- _SET PROBLEM_:
Convert the rows below into a two-column CSV with the headers "text" and "answer", giving one CSV line per row, with each field quoted and line breaks replaced by spaces. Start at the line containing "Task: Click the undo arrow in bottom toolbar", go through the final row, and leave the pictures out.

Rows on where targets appear:
━━━━━━━━━━━━━━━━
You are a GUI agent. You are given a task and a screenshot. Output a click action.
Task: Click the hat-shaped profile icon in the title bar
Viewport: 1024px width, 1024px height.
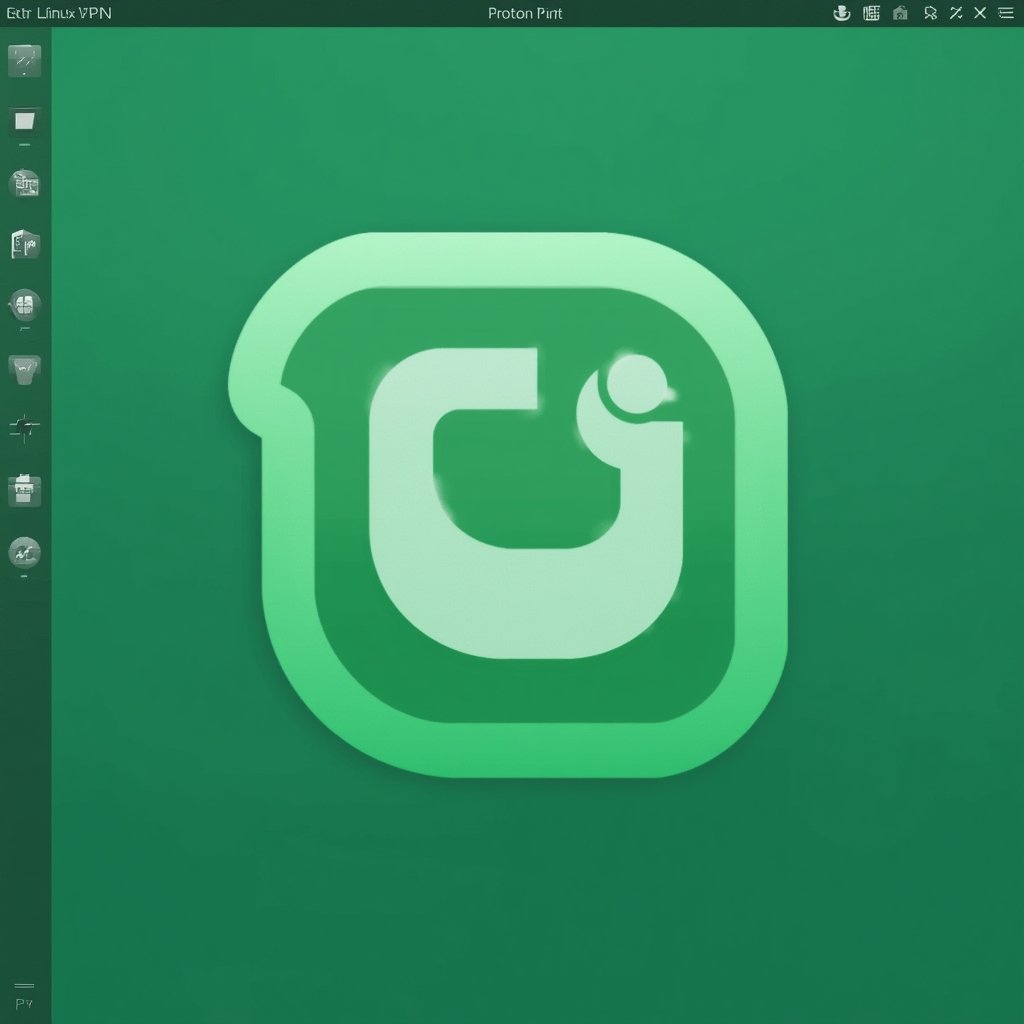click(841, 13)
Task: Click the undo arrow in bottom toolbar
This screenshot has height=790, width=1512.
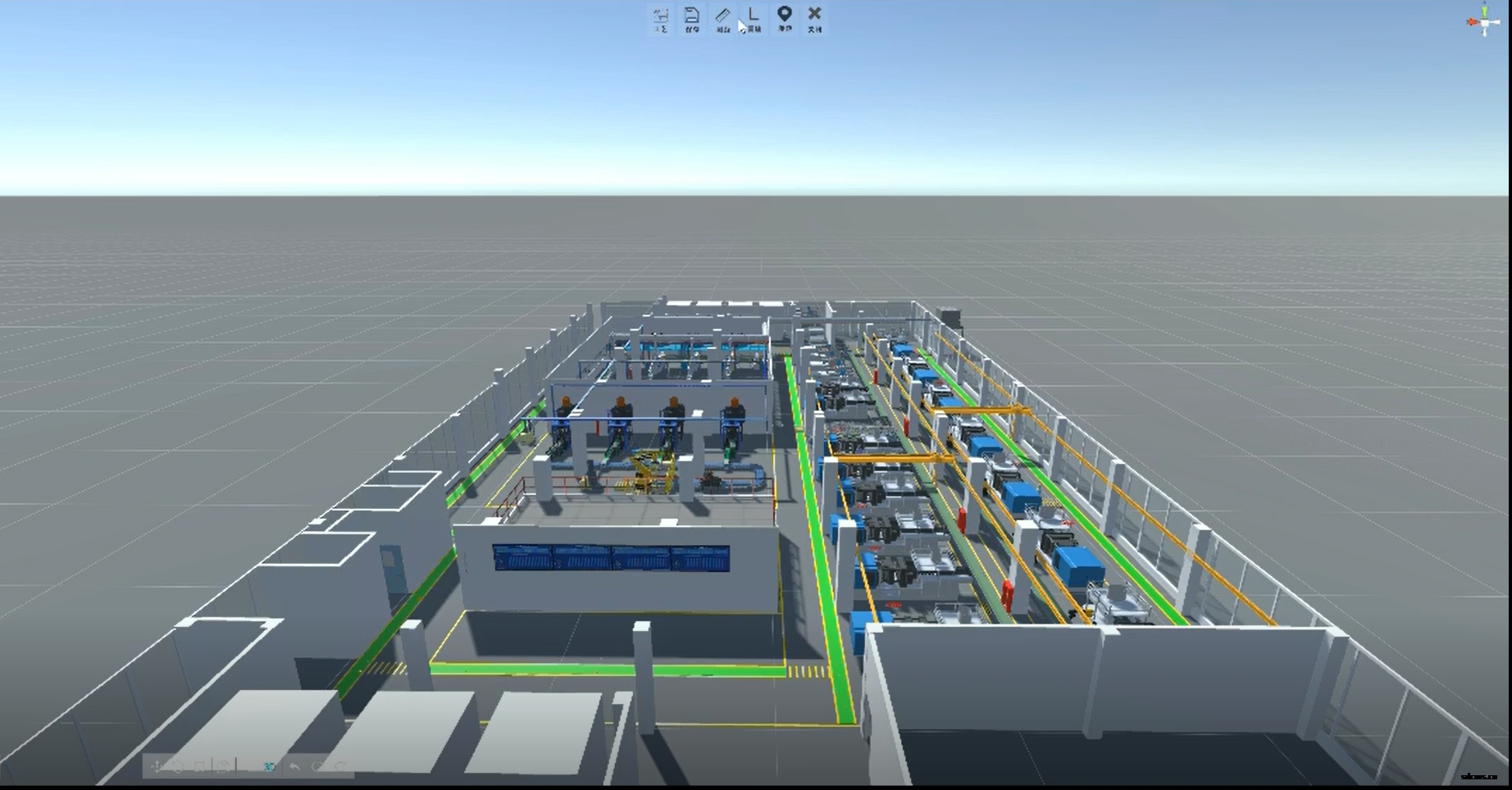Action: 294,767
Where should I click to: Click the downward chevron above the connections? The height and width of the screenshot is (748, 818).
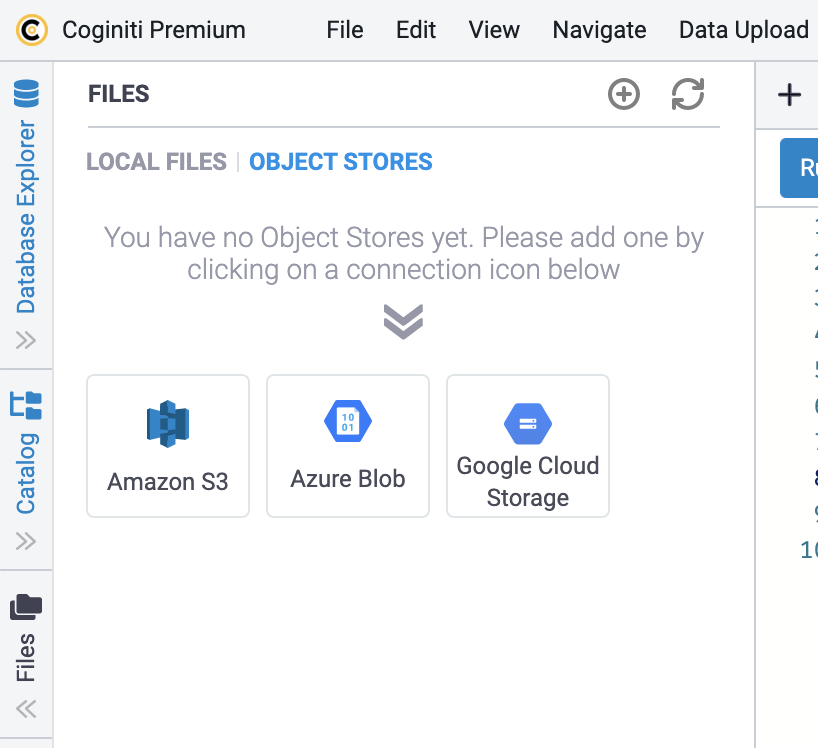coord(403,322)
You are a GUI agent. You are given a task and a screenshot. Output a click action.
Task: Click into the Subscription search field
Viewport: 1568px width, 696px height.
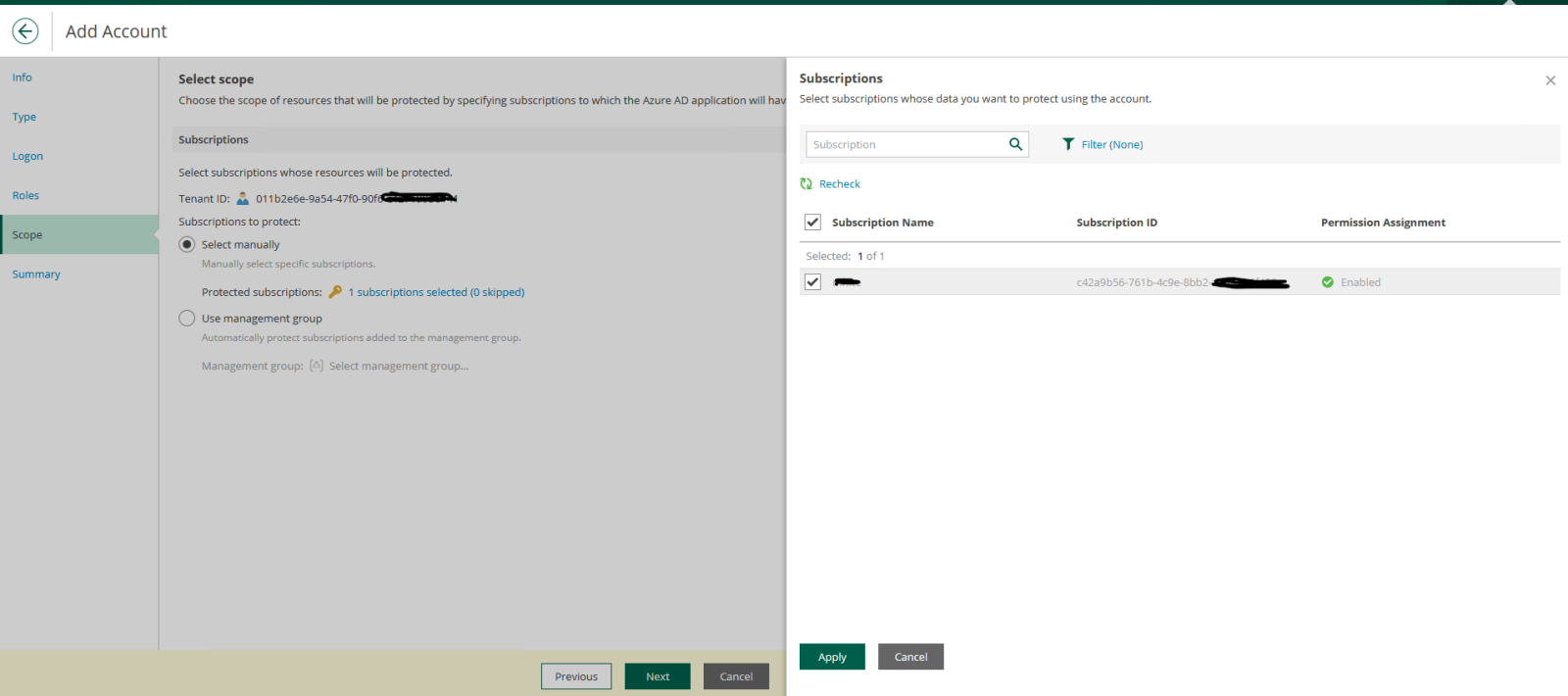(904, 144)
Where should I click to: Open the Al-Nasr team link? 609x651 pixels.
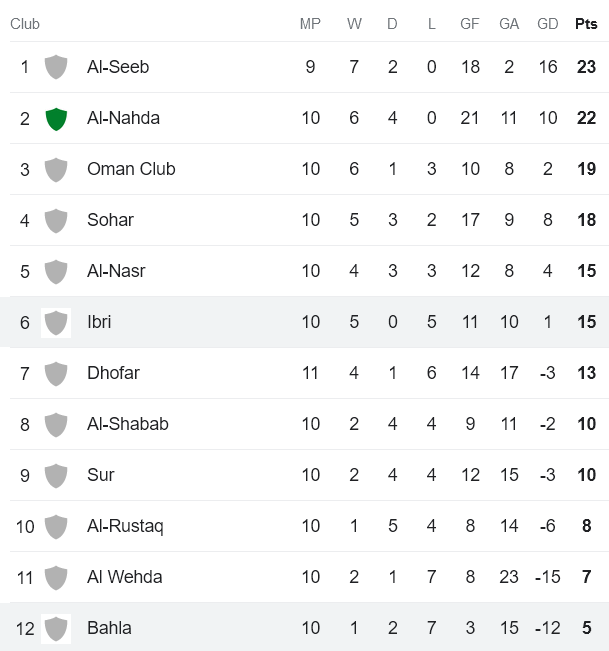[x=116, y=271]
━━━━━━━━━━━━━━━━
- _THE RESPONSE_:
text,answer
"Task: Click the undo arrow in bottom toolbar This screenshot has height=790, width=1512.","Action: 294,767"
"Where should I click to: Click the downward chevron above the connections? The height and width of the screenshot is (748, 818).","coord(403,322)"
"You are a GUI agent. You are given a task and a screenshot. Output a click action. Task: Click into the Subscription search field Viewport: 1568px width, 696px height.","(904, 144)"
"Where should I click to: Open the Al-Nasr team link? 609x651 pixels.","[x=116, y=271]"